Information Theory and Noisy Computation
by
William S. Evans, UC Bekeley PhD Thesis, TR-94-057 (1994).
Abstract: The information carried by a signal unavoidably decays when the signal is corrupted by
random noise. This occurs when a noisy channel transmits a message as well as when a noisy
component performs computation. We first study this signal decay in the context of communication
and obtain a tight bound on the decay of the information carried by a signal as it crosses a noisy
channel. We then use this information theoretic result to obtain depth lower bounds in the noisy
circuit model of computation defined by von Neumann. In this model, each component fails
(produces 1 instead of 0 or vice-versa) independently with a fixed probability, and yet the output
of the circuit should be correct with high probability. Von Neumann showed how to construct
circuits in this model that reliably compute a function and are no more than a constant factor deeper
than noiseless circuits for the function. Our result implies that such a multiplicative increase in
depth is necessary for reliable computation. The result also indicates that above a certain level of
component noise, reliable computation is impossible.
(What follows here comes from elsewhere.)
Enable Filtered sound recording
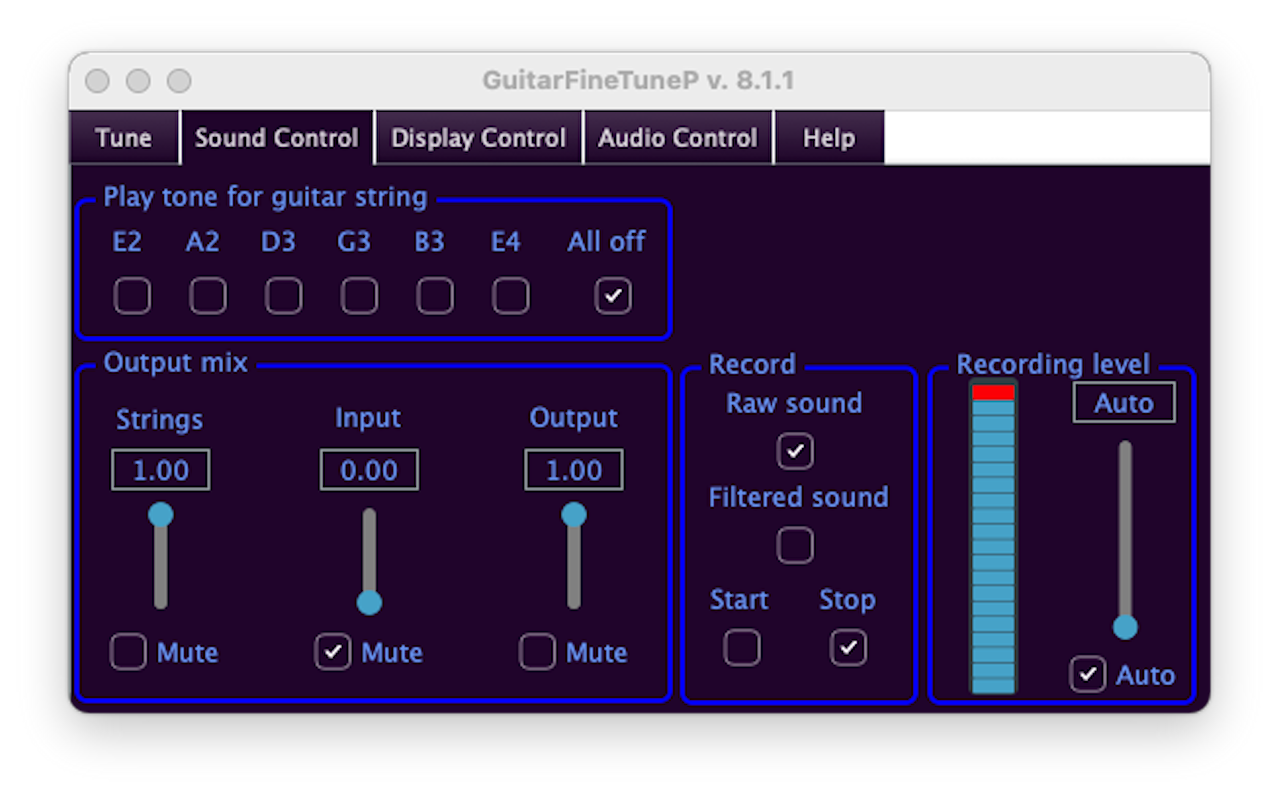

We use a similar technique to lower bound the size of reliable circuits in terms of the
noise and complexity of their components, and the sensitivity of the function they compute.
Our bound is asymptotically equivalent to previous bounds as a function of sensitivity, but unlike
previous bounds, its dependence on component noise implies that as this noise increases to 1/2,
the size of reliable circuits must increase unboundedly. In all cases, the bound is strictly stronger
than previous results.
Using different techniques, we obtain the exact threshold for component noise, above
which noisy formulas cannot reliably compute all functions. We obtained an upper bound on this
threshold in studying the depth of noisy circuits. The fact that this bound is only slightly larger
than the true threshold indicates the high precision of our information theoretic techniques.